Publication date: 22 August 2024 - 14:01

Exhibition team of Asian Bronze

Anna A. Ślączka
Anna A. Ślączka is Curator of South Asian Art at the Rijksmuseum. She studied Sanskrit and Asian Art at Leiden University. Her doctoral thesis, defended in 2006, was a study of the consecration rites in Hindu temples. After her PhD, she worked at the International Institute of Asian Studies (IIAS) in Leiden, the École française d'Extrême-Orient (EFEO) in Pondicherry, India, and at Leiden University. Her research covers Hindu ritual and art, and ritual and iconographic Sanskrit texts, and she is currently involved in a project on production and casting technology of Chola bronzes. Her most recent publication is Re-envisioning Śiva Naṭarāja: An Interdisciplinary Perspective (Brill-Hotei, Leiden-Boston, 2022).

Ching-Ling Wang
Ching-Ling Wang is Curator of East Asian Art at the Rijksmuseum. He studied East Asian art history at Taiwan University, Taipei & Freie Universität, Berlin. After working at the Kunst Historisches Insitut in Florenz, Max-Planck-Institut & Museum für Asiatische Kunst, Staatliche Museen zu Berlin, he joined the Rijksmuseum in 2016 as curator of Chinese art.
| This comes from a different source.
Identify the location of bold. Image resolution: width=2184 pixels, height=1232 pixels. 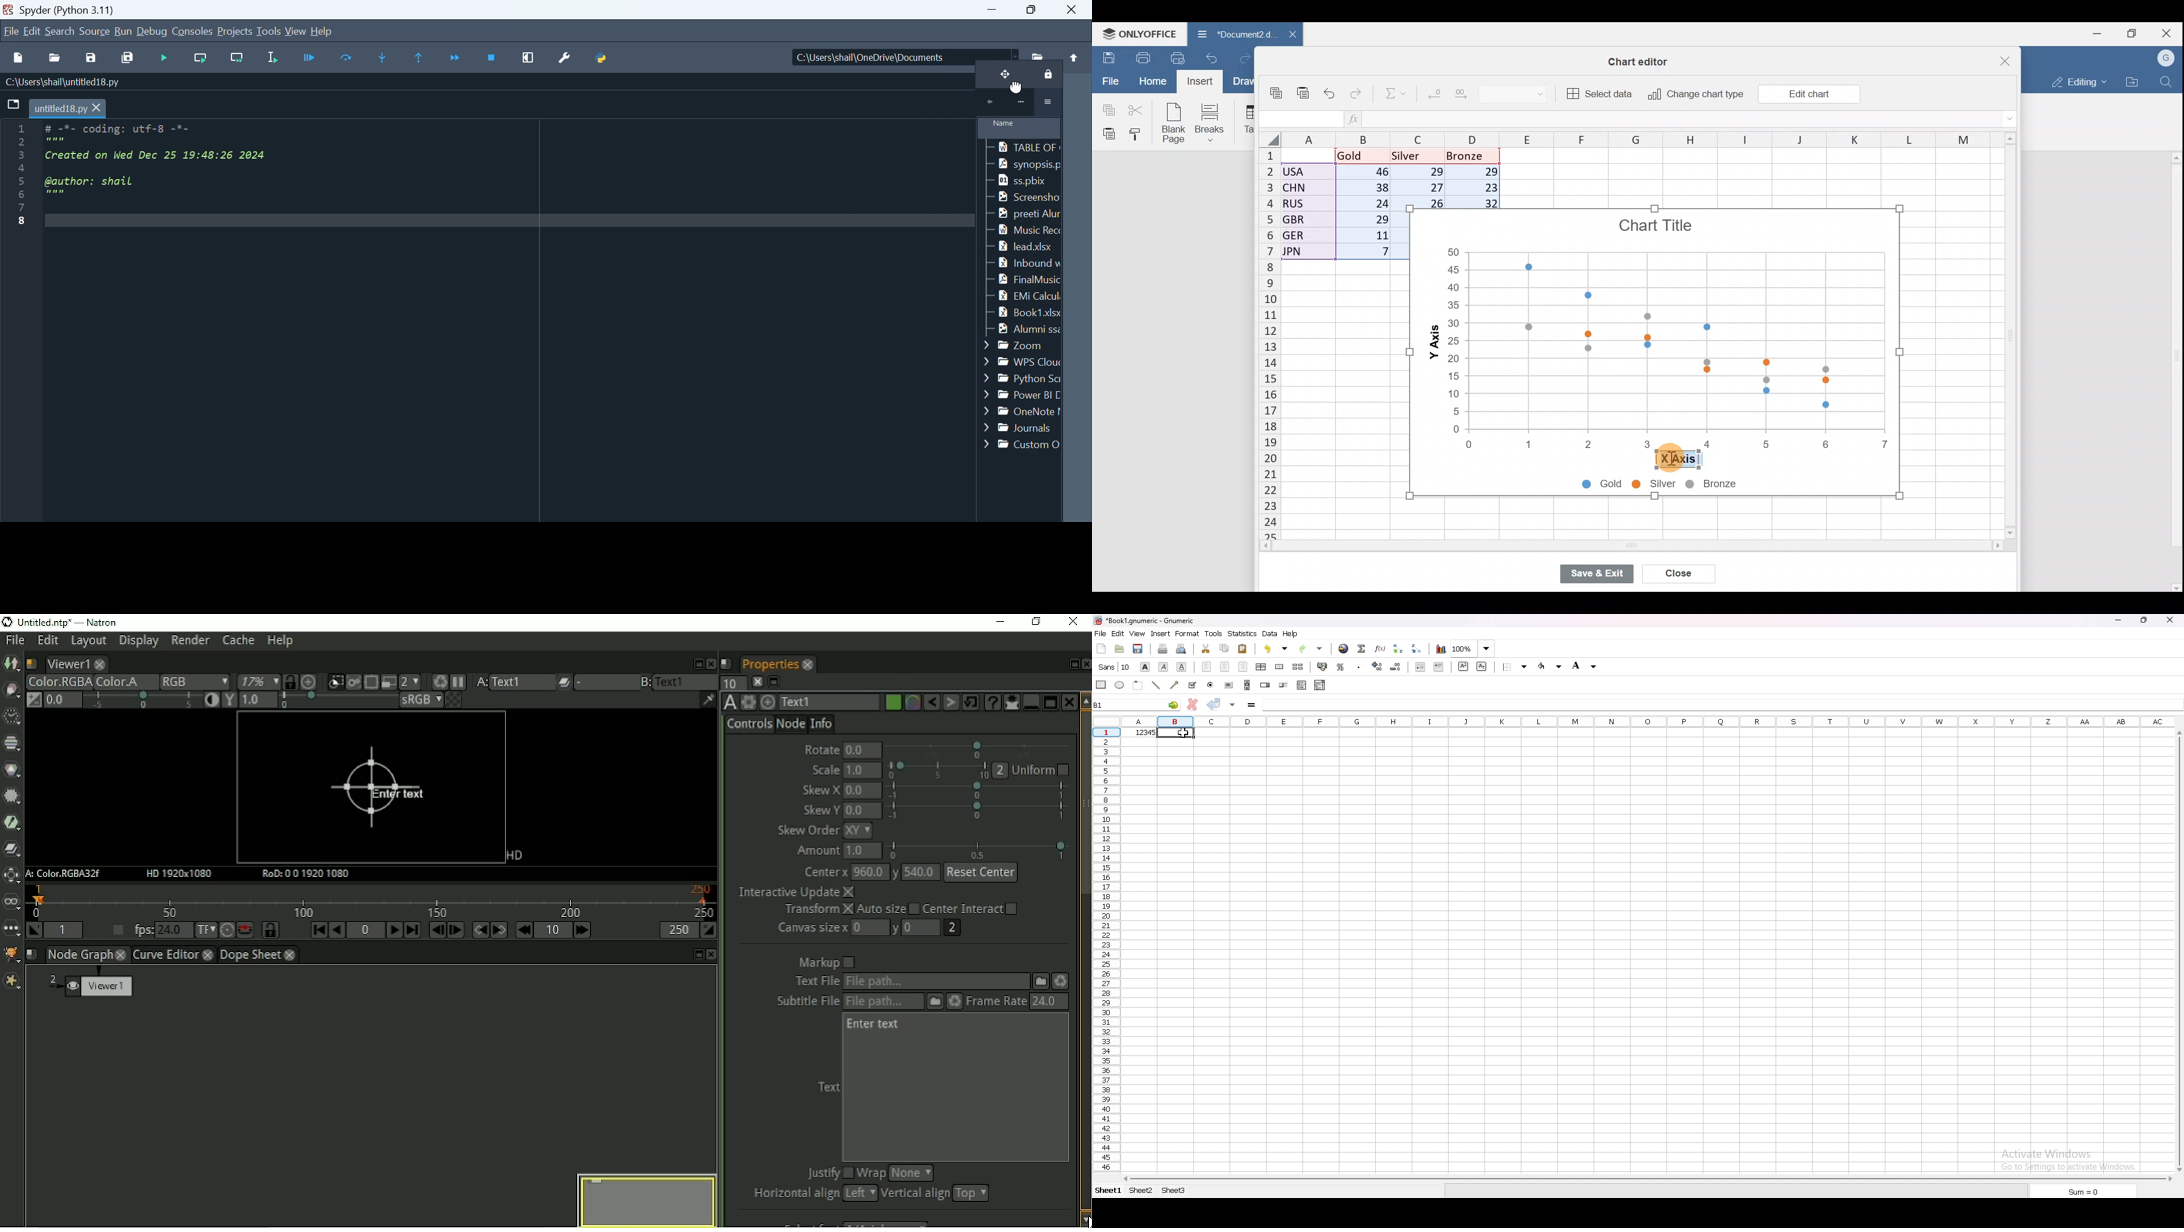
(1145, 666).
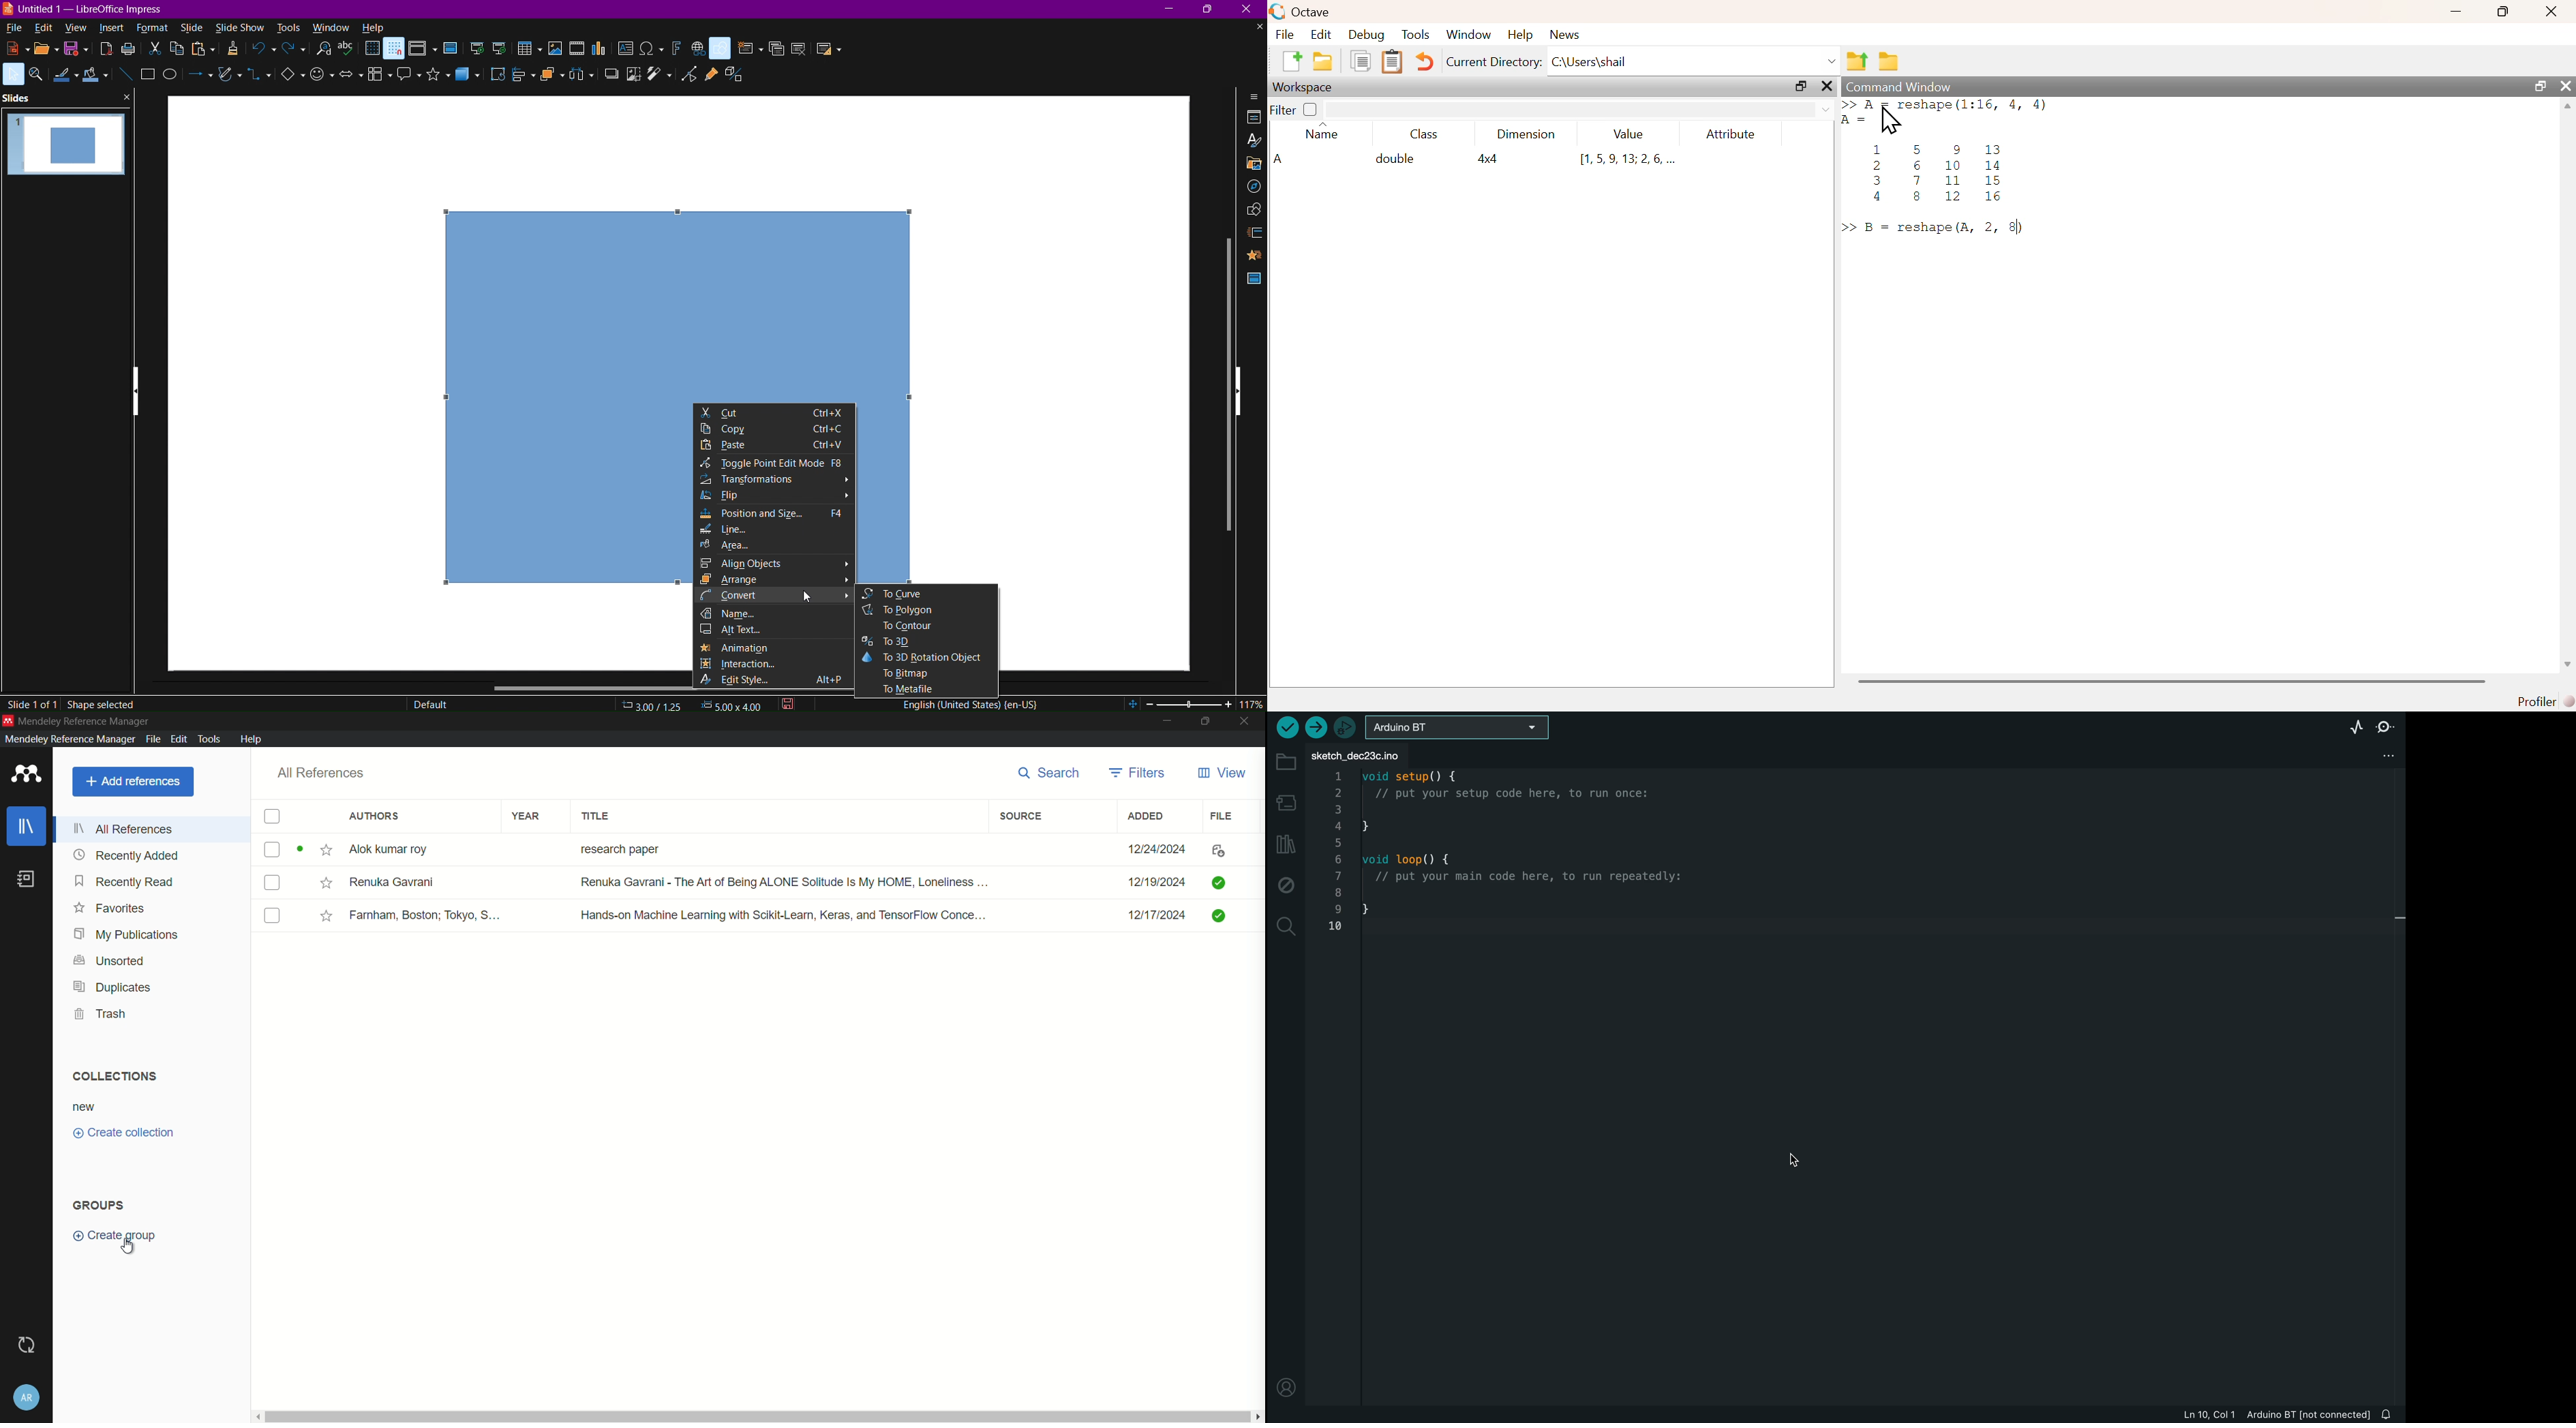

His position is made possible by the Flora Fonds/Rijksmuseum Fonds. He has worked in numerous exhibitions in Taiwan, China, Germany and The Netherlands. His research interests focus mainly on Chinese literati painting, Ming and Qing court art and questions concerning visual, material, cultural and artistic exchanges between China and Europe in the 17th and 18th centuries; with occasional diversions in contemporary art.

Sara Creange
Sara Creange is Conservator Metals at the Rijksmuseum. She trained in objects conservation at the Winterthur/University of Delaware Program in Art Conservation, receiving an MSc degree in 2004. Her subsequent work at the Philadelphia Museum of Art and in private practice covered a broad range of materials including outdoor sculpture, silver and degrading glass and plastic. At the Rijksmuseum she has specialized increasingly in the treatment and technical study of bronzes, and is collaborating with scientists to investigate materials and fabrication methods of Asian bronzes.

William Southworth
William Southworth is Curator of Southeast Asian Art at the Rijksmuseum. He graduated in Southeast Asian Studies from Hull University and gained an MA and PhD in Art and Archaeology at the School of Oriental and African Studies (SOAS) in London. He has been a fellow of the Centre for Khmer Studies (CKS) in Siem Reap and at the International Institute of Asian Studies (IIAS) in Leiden. He is a contributor to the Corpus des Inscriptions de Campā (CIC), a research project of the École Française d’Extrême-Orient (EFEO) in Paris.